La même petite musique
C’est une petite musique que les visiteurs de l’Elysée connaissent bien : « On n’a aucune marge de manoeuvre », y dit-on. Un discours de l’impuissance, justifié par toute une série de considérations : des lourdeurs de fonctionnement de l’Union européenne – « Impossible d’impulser une diplomatie audacieuse à 28 » – à la droitisation du champ politique israélien – « Nétanyahou est au centre, il est incontournable » –, en passant par les vingt années de surplace du processus de paix – « On a tout essayé ».
Le changement de ton vient aussi du fait que plusieurs diplomates arabisants ont quitté récemment les cercles du pouvoir. Nommés en ambassade, ils ont été remplacés par de hauts fonctionnaires, moins rompus qu’eux aux chausse-trappes du conflit.
La France, contrairement à ce qu’elle laisse entendre, ne manque pas de leviers d’action. A son instigation, au début de l’été, les principaux pays européens ont déconseillé à leurs hommes d’affaires d’investir dans les implantations juives de Cisjordanie, illégales au regard du droit international. Une initiative louable, mais dont l’impact risque d’être négligeable, dans la mesure où il s’agit d’un simple avertissement et non d’une interdiction en bonne et due forme.
Une autre carte consisterait à soutenir le projet du président palestinien, Mahmoud Abbas, visant à faire entrer la Palestine à la Cour pénale internationale (CPI).
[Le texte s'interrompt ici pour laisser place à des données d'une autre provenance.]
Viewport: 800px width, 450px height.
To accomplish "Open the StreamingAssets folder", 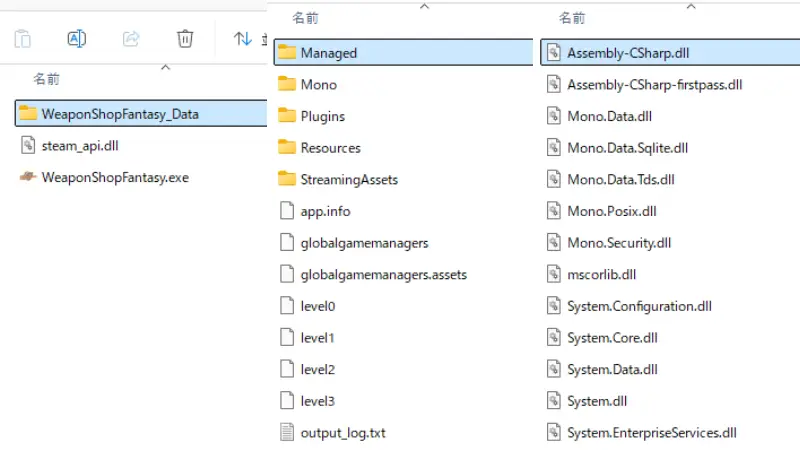I will [349, 180].
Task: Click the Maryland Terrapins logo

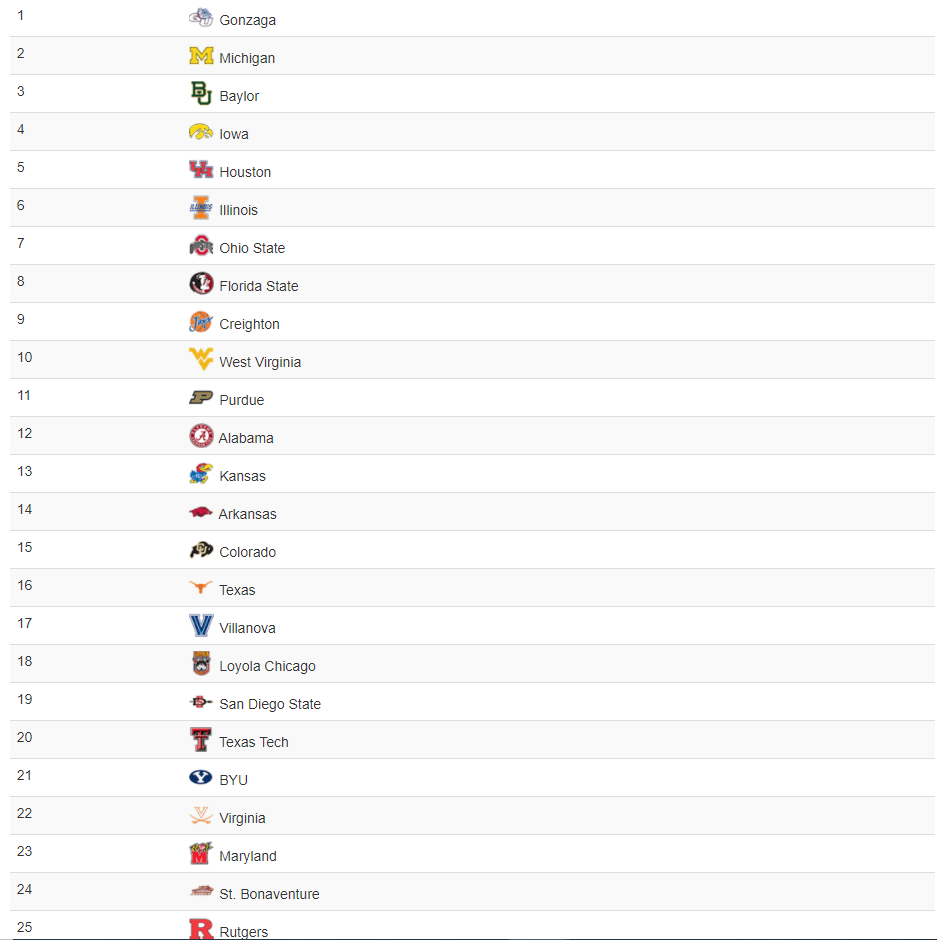Action: pyautogui.click(x=201, y=854)
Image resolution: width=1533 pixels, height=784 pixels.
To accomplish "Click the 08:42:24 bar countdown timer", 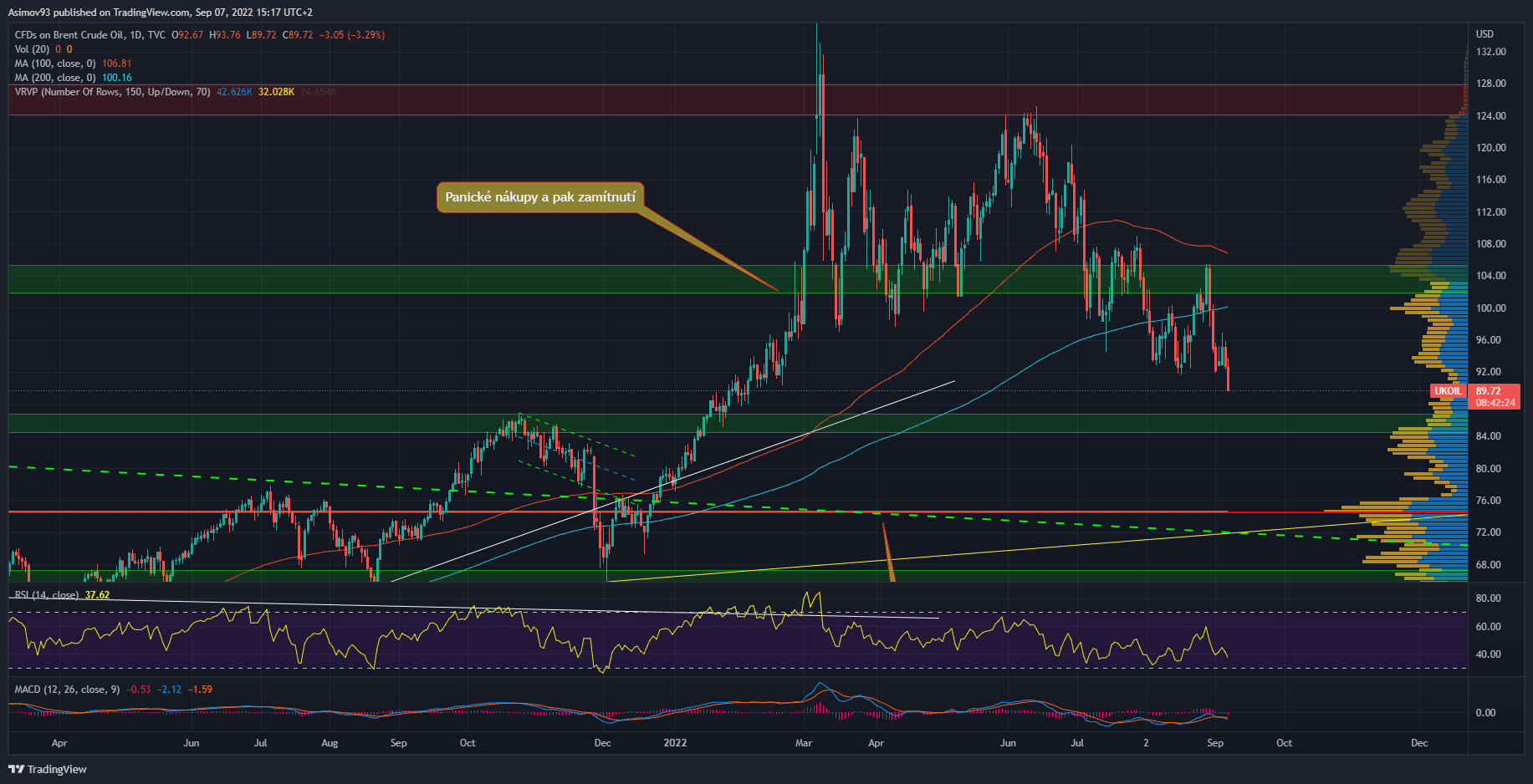I will tap(1495, 403).
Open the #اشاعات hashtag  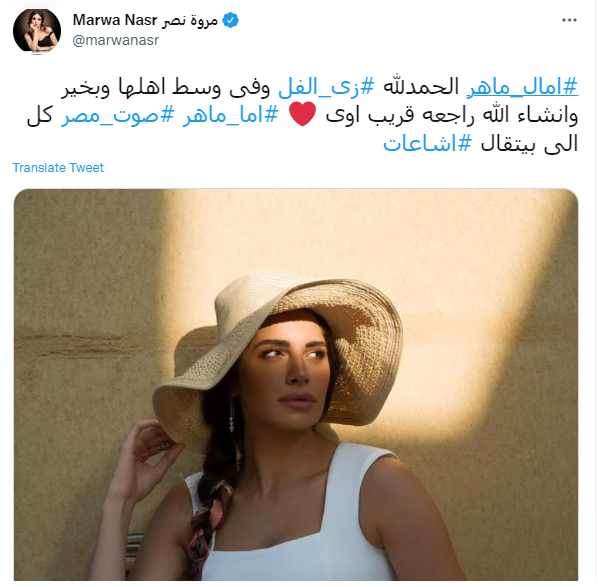click(x=429, y=144)
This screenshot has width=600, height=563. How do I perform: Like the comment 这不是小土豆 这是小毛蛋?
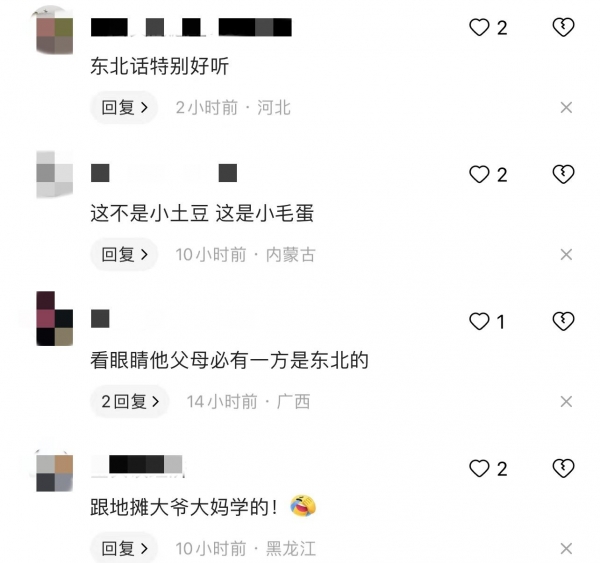tap(479, 175)
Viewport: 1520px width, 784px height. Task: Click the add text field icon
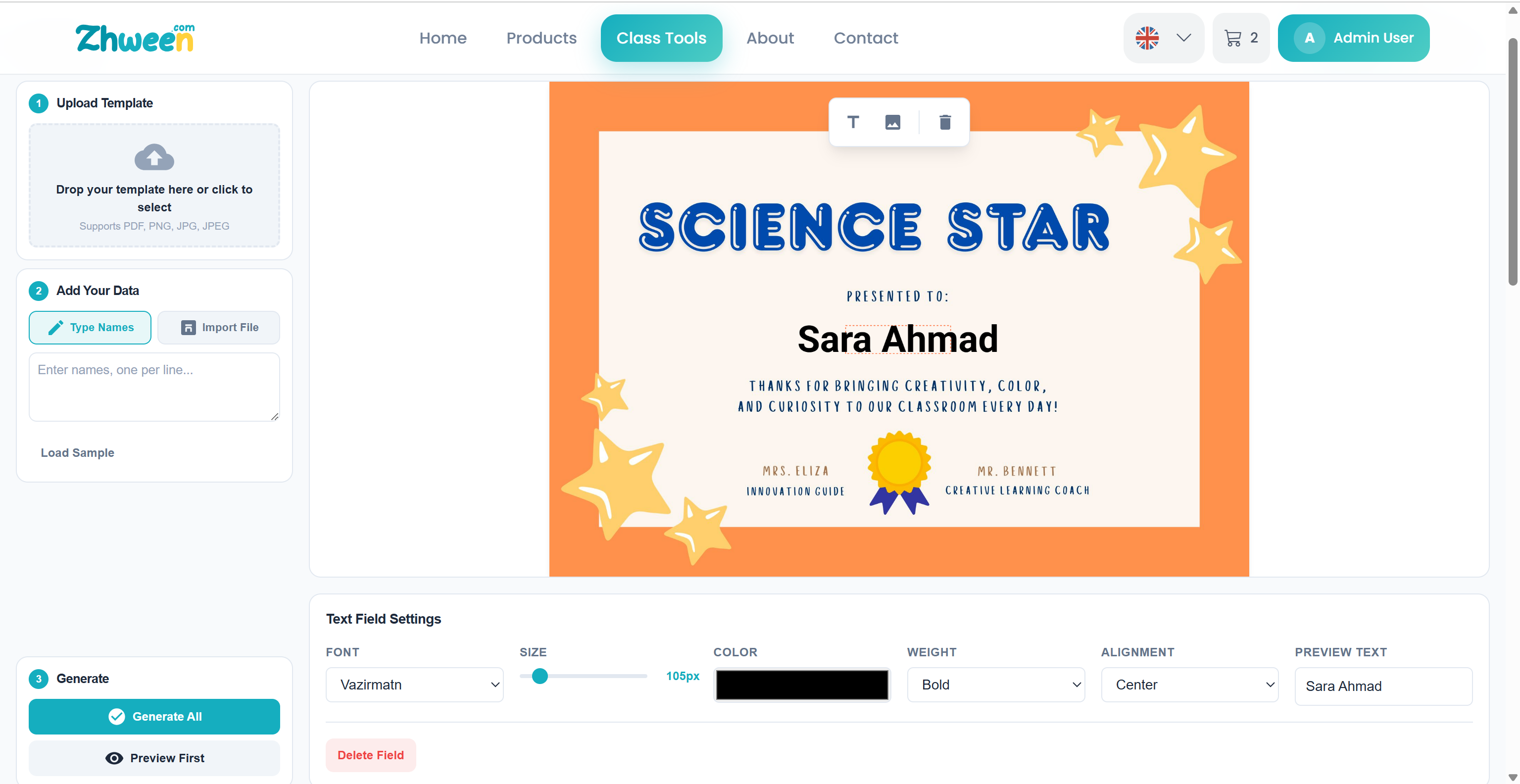click(853, 122)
L’épée de Damoclès des poursuites devant la CPI pourrait avoir un effet modérateur bienvenu sur la coalition au pouvoir en Israël.
Une autre piste consisterait à entamer un dialogue sous conditions avec le Hamas. Après tout, les rebelles syriens auxquels Paris livre du matériel ne sont pas moins « radicaux » que les islamistes de Gaza. De telles initiatives déclencheraient une levée de boucliers en Israël et des frictions avec Washington. C’est le prix à payer pour redonner de la voix à la France au Proche-Orient. En refusant de bousculer ses alliés, Paris se condamne à l’impuissance.